RECORDS SUPPLIED
-- Opening Marker --
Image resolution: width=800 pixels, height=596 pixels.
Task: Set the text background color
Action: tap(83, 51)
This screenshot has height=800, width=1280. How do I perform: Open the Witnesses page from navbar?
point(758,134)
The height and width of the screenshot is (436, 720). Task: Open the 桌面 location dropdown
-- Closing Marker --
-- Opening Marker --
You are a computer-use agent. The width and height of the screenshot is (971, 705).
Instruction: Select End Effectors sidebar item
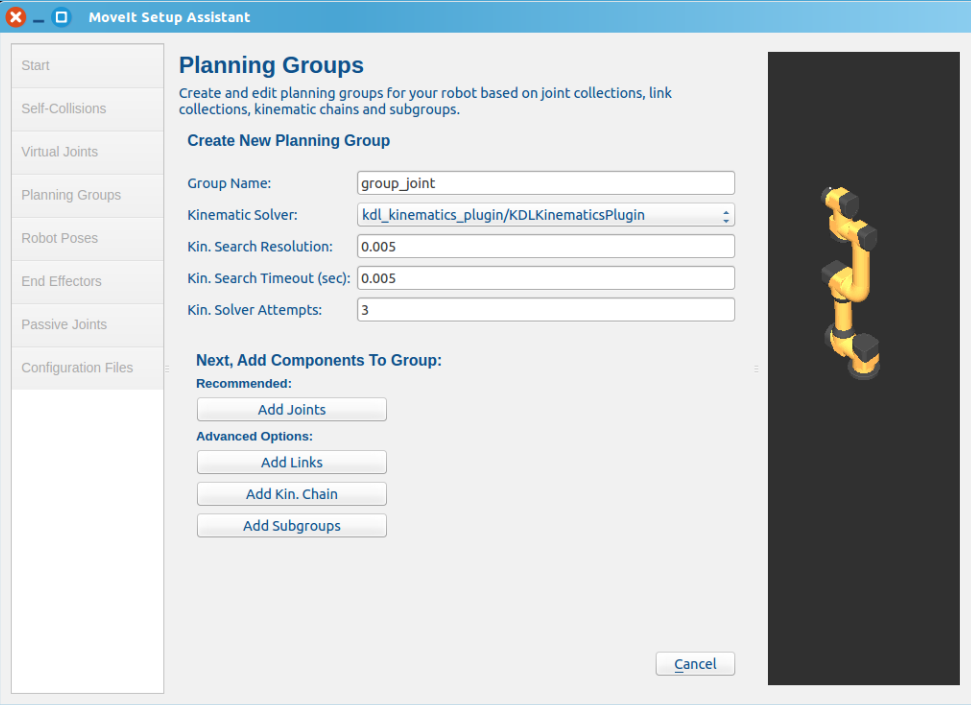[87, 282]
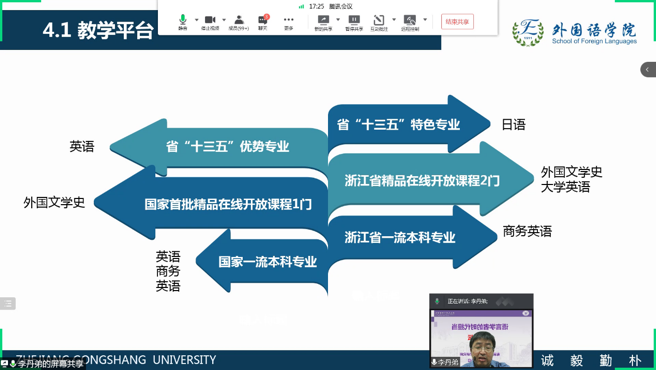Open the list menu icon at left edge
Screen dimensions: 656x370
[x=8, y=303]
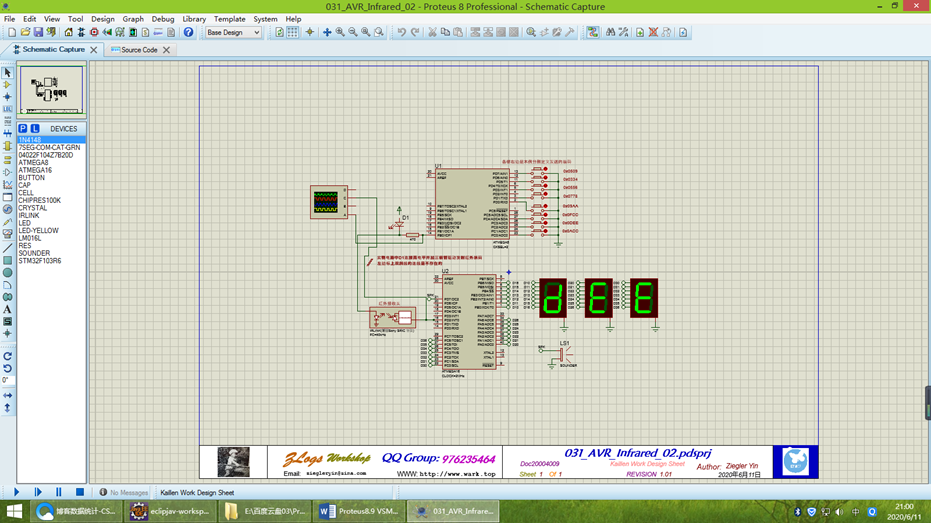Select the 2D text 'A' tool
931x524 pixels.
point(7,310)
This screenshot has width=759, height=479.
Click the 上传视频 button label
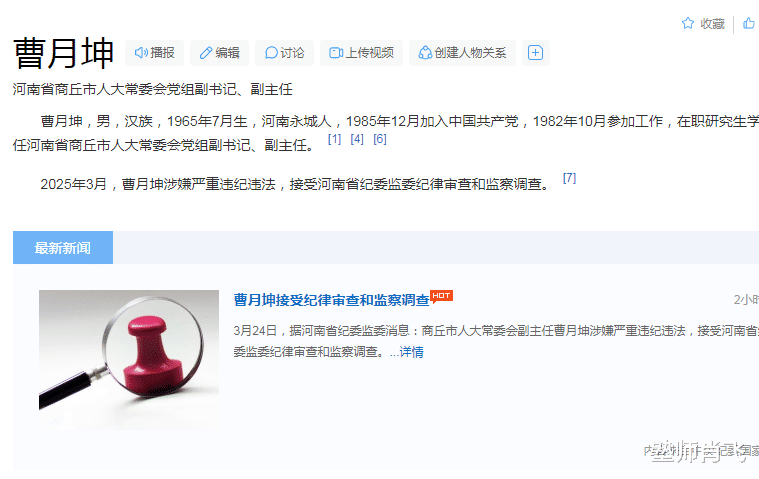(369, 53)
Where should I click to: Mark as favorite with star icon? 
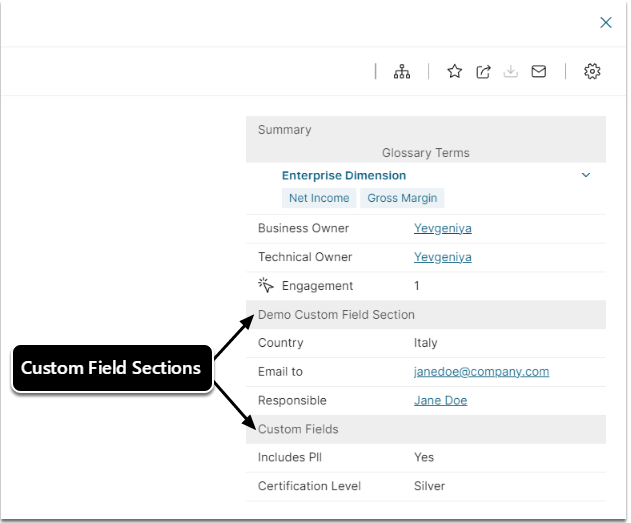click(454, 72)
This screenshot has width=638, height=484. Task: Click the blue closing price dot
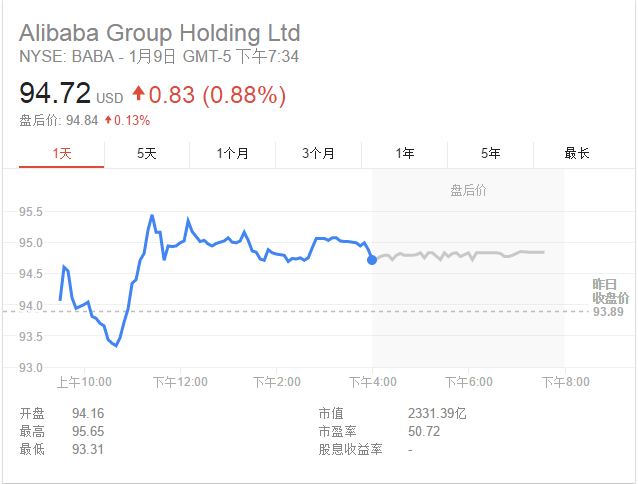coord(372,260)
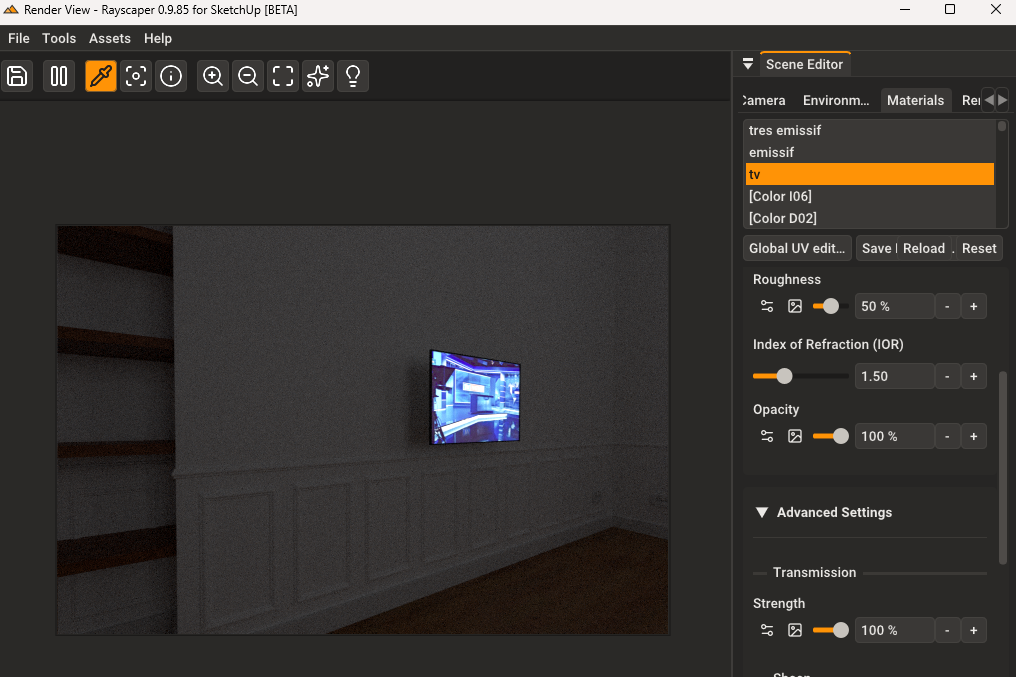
-- Closing Marker --
TASK INSTRUCTIONS
Every line above from the line with "This screenshot has height=800, width=1280." to the line with "The height and", inclusive, must be returned exactly; no other line belongs in the reply.

RESPONSE BELOW
This screenshot has height=800, width=1280. How do I perform: Open the Witnesses page from navbar?
point(758,134)
The height and width of the screenshot is (436, 720). Task: Open the 桌面 location dropdown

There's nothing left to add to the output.